_DOCUMENT EXCERPT_.
'''
AI Tech Letter
(THOSE AREN'T CHICKENS IN YOUR TRANSLATOR APP)
(IBEX)
I was flying back from Monterey last month when I found myself eavesdropping on a fascinating exchange at the customer service counter.
The passenger ahead of me—clearly not a native English speaker—was struggling to explain his situation to an agent who spoke only English.
Then, the agent tapped her screen, and suddenly, she was responding in his language with surprising accuracy.
Curious, I leaned in as she handed him a feedback form. "How was your experience with our new AI-powered translation service?" it read.
When my turn came, she confirmed the system was new. "It’s a game-changer," she said. "Three weeks ago, we'd have needed a translator or spent half an hour playing charades."
This experience came to mind as I dug into IBEX Limited (IBEX), a Washington D.C.-based company positioning itself at the intersection of old-school customer service and cutting-edge AI.
Their business process outsourcing services have earned them a reputation for high-quality omnichannel support across growing offshore markets, with a focus on using AI, automation, and data analytics to transform how brands engage with customers.
Remember when "customer service" meant being stuck on hold for an hour while a recorded voice assured you that your call was "very important"? IBEX is changing that narrative.
'''
_THE PROBLEM_. Write out the IBEX newsletter word for word from "I was flying" to "spoke only English.". Draw only on the IBEX newsletter above.

_SUPPLIED INFORMATION_.
'''
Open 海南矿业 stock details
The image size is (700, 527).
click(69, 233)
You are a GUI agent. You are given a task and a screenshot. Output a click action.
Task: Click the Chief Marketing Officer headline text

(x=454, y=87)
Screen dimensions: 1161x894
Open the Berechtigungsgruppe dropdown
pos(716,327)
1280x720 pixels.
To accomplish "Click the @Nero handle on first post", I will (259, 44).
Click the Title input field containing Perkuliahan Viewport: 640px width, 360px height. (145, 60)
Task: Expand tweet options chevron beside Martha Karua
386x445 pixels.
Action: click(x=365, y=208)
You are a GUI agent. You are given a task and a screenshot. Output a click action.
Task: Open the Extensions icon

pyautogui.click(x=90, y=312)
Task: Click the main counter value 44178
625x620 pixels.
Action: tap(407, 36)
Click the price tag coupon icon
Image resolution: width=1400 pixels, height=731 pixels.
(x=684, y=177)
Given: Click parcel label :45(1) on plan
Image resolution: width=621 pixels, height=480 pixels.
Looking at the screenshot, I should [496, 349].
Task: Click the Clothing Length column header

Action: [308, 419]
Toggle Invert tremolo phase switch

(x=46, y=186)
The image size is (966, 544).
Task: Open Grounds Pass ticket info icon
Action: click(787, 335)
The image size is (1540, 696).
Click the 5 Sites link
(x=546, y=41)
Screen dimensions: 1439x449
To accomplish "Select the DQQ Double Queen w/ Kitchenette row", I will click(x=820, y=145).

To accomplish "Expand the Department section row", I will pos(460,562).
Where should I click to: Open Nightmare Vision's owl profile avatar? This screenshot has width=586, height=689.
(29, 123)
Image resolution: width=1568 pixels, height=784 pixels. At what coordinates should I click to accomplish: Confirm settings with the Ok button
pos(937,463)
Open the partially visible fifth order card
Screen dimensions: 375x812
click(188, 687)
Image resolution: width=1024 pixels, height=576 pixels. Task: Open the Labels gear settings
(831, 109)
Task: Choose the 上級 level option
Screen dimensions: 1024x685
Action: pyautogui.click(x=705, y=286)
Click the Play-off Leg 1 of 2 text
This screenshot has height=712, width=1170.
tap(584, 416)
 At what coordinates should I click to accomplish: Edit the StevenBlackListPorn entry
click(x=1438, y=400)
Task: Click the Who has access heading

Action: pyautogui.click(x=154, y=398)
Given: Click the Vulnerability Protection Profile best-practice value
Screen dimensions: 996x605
'''
_RESULT_.
I was flying back from Monterey last month when I found myself eavesdropping on a fascinating exchange at the customer service counter.
The passenger ahead of me—clearly not a native English speaker—was struggling to explain his situation to an agent who spoke only English.